E podemos esquecer os Macabeus de todos os dias? Aqueles que recusam honrarias, subidas de posto, proventos de arregalar os olhos… porque não querem atraiçoar a sua experiência íntima e bem forte de que há outros valores a defender, de que o bem próprio tem que ser mesurado pelo bem comum? Mesmo que não alinhem com «o Deus dos Macabeus», vivem para que este mundo não se transforme num «caldeirão» onde são lançados os que não se vendem aos poderes desrespeitadores da dignidade humana.

 

O mal de relatos como estes é que nos levam a pensar que Deus só se cruza connosco no sofrimento, ou para nos pedir coisas difíceis, ou para nos dar má consciência durante os momentos de prazer. Isso seria um Deus anti-vida, pois a vida divina engloba e até aumenta a energia desta vida que chamamos «terrena». Deus não nos pode ter feito para deixarmos de existir (cfr. o domingo passado). Aliás, S. Lucas, logo a seguir ao texto do evangelho, mostra Jesus a “implicar”com os fariseus, a ver se os fazia cair na conta de que Deus «não é um Deus dos mortos mas dos vivos», eternamente em ligação com cada pessoa chamada à existência.

 

Outro mal é a imagem de ressurreição como a restauração do mesmo corpo com que vivemos – coisa absurda, que os próprios saduceus ridicularizavam. A história das ideias mostra como é extremamente difícil elaborar um conceito racional de «ressurreição», por muito que o nosso esforço filosófico e teológico nos ajude a descobrir o valor do mistério da vida. Para o que acontece depois da morte, só temos o que nos diz a fé e a esperança, baseadas na revelação do amor de Deus e no testemunho de Jesus.
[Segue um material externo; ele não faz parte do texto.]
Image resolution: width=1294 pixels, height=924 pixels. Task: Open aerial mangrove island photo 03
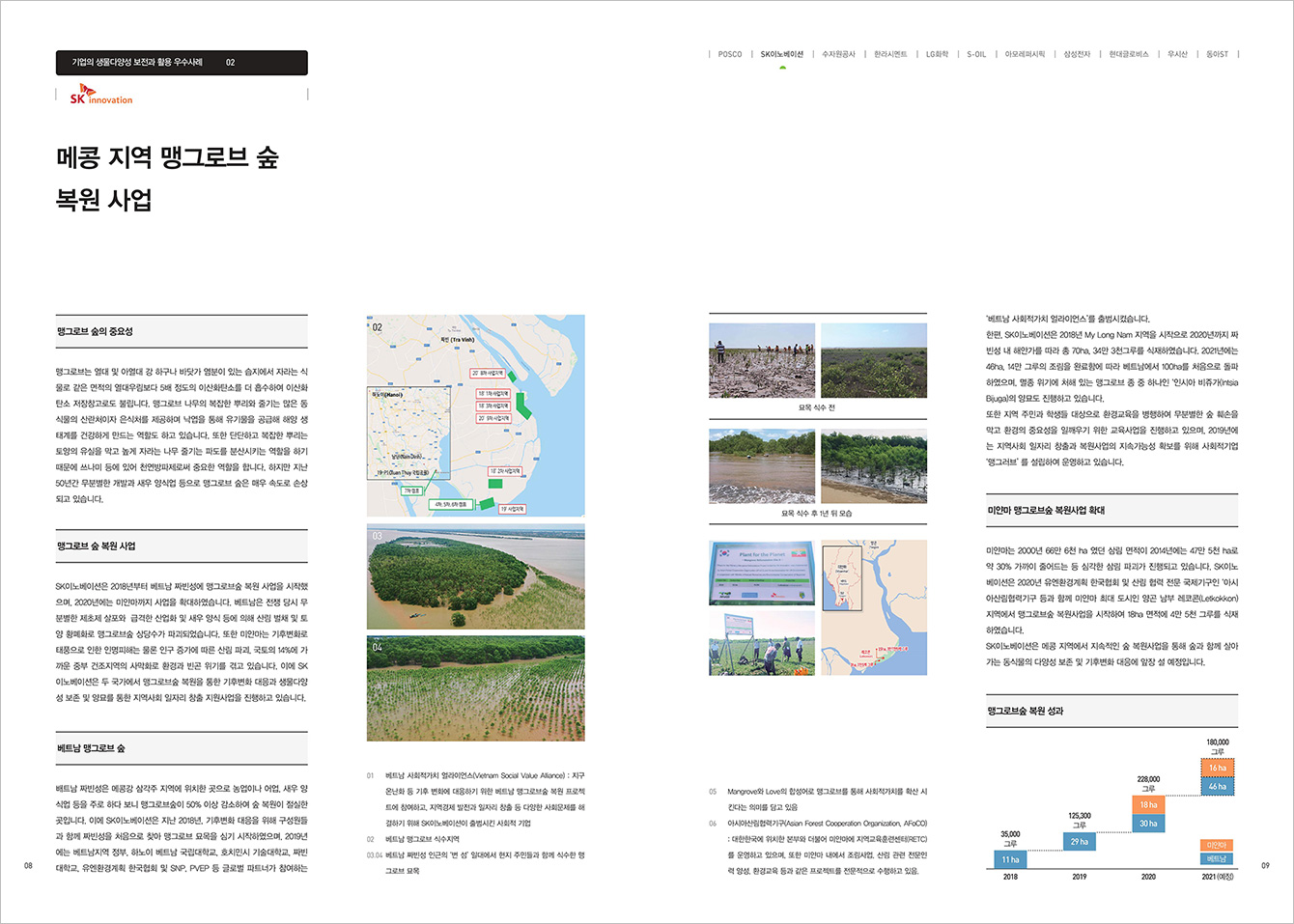pos(475,576)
E a mensagem clara é que vivemos com Deus «face a face», na linguagem de S. Paulo, enquanto que nesta terra vivemos com Deus «de uma maneira velada». Já é tão difícil explicar este nosso corpo que vai mudando continuamente até «voltar a ser pó»! Mas é por ele que interagimos com o mundo – e todo o instrumento se gasta. Para o antigo pensamento judaico, era inconcebível vida «sem este corpo», enquanto que hoje diríamos apenas «sem corpo». Abrimos assim a porta ao conceito de uma «nova terra» (Apocalipse, 21, 1), «libertada da corrupção» (carta aos Romanos, 8, 21). Na vida depois da vida, a nossa maneira de nos relacionarmos é diferente. Não é superficial dizer que «para vida nova corpo novo». Remetendo para palavras do evangelho segundo S. Mateus (5, 30), não interessa saber com quantos braços entramos na grande volta da vida mas sim se utilizamos bem os nossos braços para dar as voltas que nesta vida se devem dar.